What is required =>
Convert the lines from the one containing "Click the highest peak of the blue curve" through the one containing "415). tap(359, 208)" into a Markdown table, leaving out blank lines. Use the columns No. and Text, with each line numbered in order.

Input data =>
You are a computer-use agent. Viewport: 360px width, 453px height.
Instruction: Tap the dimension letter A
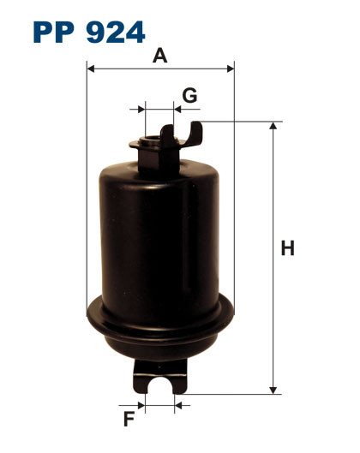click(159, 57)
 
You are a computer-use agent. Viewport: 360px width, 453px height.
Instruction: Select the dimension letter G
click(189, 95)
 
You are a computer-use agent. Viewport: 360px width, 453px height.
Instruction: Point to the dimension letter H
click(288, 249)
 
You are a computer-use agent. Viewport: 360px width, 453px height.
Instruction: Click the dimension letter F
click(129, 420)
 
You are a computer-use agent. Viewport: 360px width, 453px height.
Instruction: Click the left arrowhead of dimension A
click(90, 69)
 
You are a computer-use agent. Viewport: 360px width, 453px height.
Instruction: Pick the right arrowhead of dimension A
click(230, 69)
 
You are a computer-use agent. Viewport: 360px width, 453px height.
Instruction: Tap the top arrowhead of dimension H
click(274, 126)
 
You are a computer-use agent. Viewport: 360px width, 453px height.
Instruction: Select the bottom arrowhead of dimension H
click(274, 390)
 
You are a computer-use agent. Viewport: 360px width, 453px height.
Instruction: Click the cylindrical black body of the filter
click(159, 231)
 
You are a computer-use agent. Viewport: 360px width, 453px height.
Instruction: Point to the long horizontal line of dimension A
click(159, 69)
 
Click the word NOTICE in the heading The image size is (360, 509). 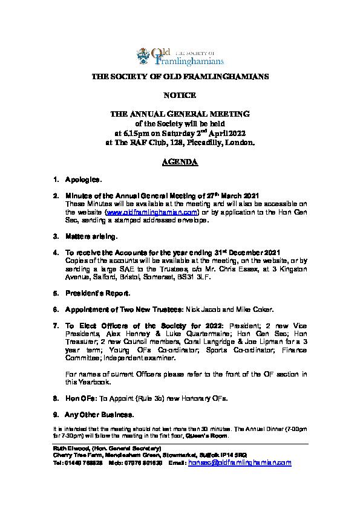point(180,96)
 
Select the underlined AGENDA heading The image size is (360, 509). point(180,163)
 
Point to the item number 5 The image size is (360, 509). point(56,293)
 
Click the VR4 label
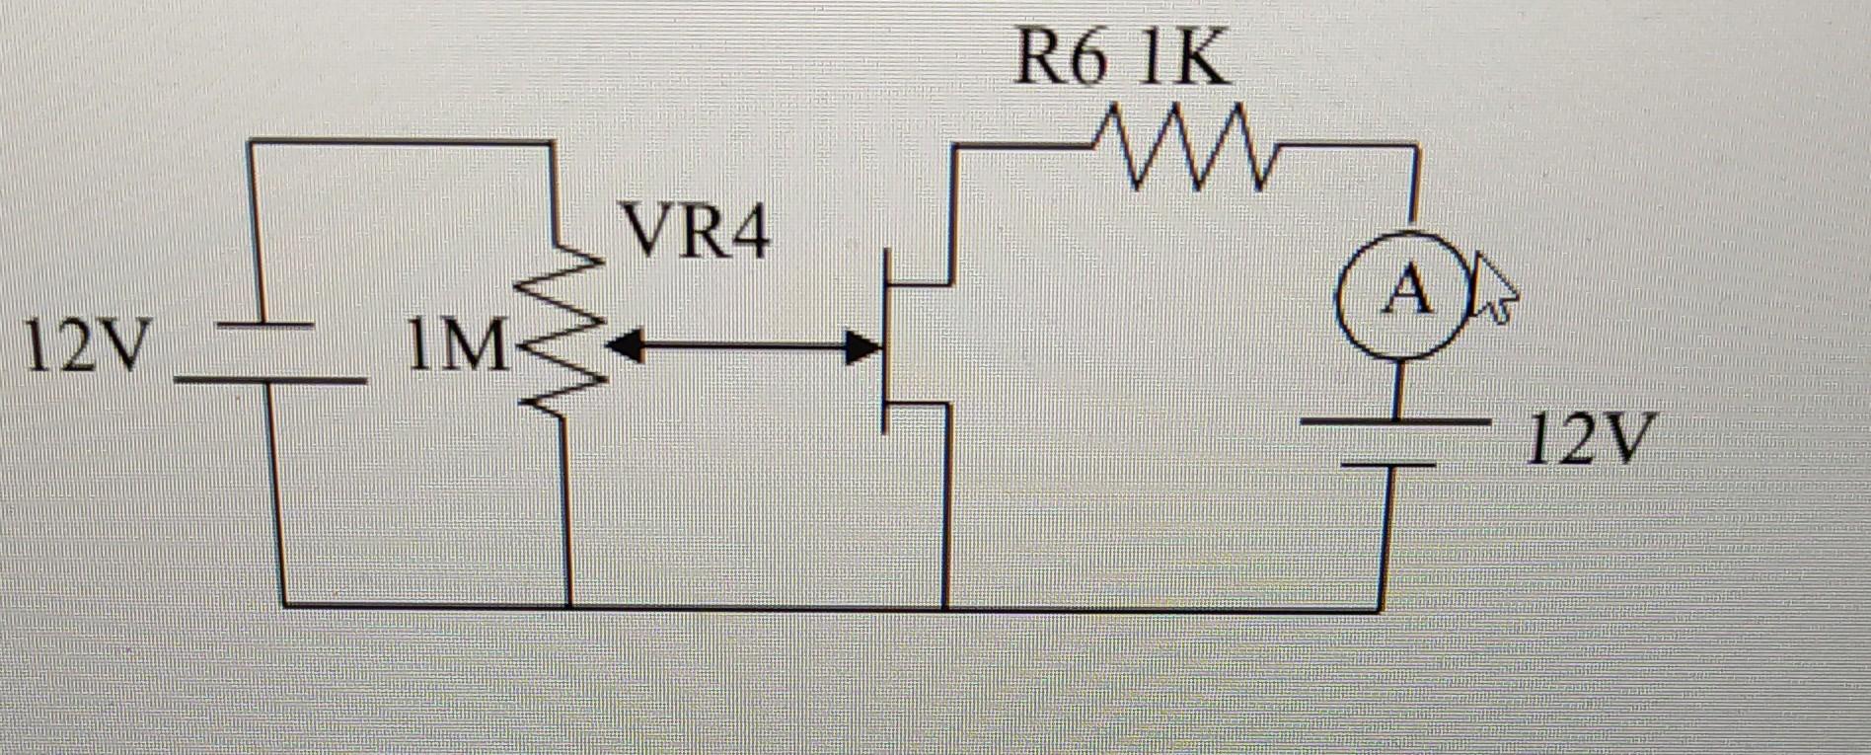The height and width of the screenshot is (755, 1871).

--

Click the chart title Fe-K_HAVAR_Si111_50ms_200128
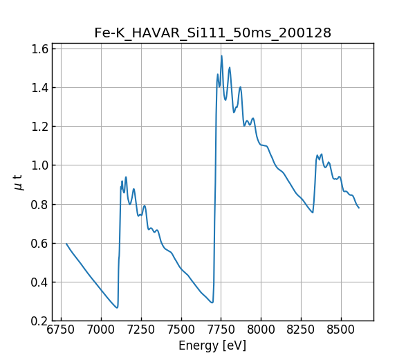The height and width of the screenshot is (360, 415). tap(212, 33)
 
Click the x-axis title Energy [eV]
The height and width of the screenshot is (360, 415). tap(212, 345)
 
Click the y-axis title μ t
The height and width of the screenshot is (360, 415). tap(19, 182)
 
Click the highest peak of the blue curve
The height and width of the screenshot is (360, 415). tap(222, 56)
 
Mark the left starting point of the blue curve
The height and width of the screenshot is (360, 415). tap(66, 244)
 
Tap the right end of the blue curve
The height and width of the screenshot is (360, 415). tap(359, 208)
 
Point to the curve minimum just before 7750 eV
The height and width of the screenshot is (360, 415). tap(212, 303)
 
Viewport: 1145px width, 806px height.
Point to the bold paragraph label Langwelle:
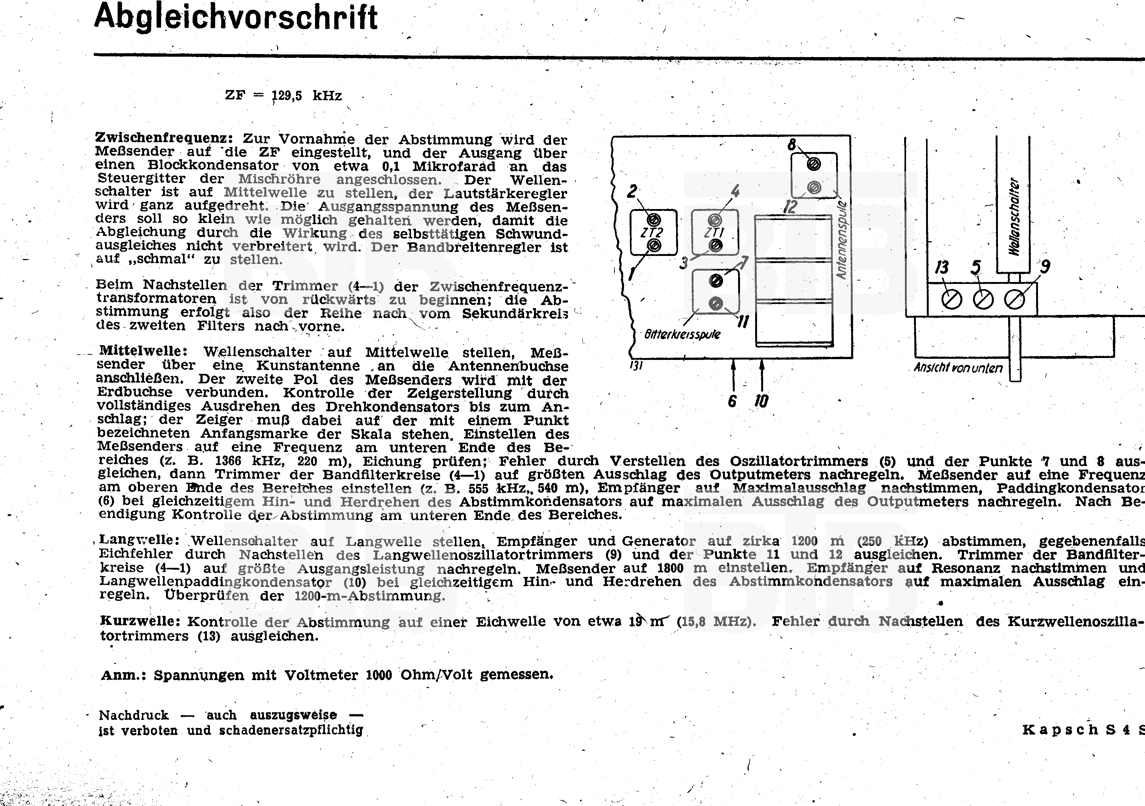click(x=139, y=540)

* * *

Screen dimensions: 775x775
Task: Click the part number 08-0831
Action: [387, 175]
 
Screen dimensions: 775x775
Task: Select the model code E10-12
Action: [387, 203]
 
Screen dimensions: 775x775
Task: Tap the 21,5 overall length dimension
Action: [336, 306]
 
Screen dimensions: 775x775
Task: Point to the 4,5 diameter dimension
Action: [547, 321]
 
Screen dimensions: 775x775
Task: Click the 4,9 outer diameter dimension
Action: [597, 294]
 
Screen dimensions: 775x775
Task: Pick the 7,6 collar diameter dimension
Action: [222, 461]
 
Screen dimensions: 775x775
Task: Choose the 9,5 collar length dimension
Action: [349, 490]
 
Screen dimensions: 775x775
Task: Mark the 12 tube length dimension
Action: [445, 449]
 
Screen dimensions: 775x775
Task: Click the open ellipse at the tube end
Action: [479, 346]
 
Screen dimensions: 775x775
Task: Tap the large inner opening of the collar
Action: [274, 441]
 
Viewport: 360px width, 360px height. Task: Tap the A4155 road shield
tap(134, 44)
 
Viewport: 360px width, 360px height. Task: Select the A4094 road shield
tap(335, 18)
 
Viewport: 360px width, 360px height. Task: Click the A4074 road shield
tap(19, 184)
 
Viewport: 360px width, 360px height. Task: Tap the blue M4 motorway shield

Completed exercise =>
| No. | Text |
|---|---|
| 1 | Click the highest peak of the blue curve |
| 2 | The height and width of the screenshot is (360, 415). tap(222, 56) |
| 3 | Mark the left starting point of the blue curve |
| 4 | The height and width of the screenshot is (360, 415). tap(66, 244) |
| 5 | Tap the right end of the blue curve |
| 6 | The height and width of the screenshot is (360, 415). tap(359, 208) |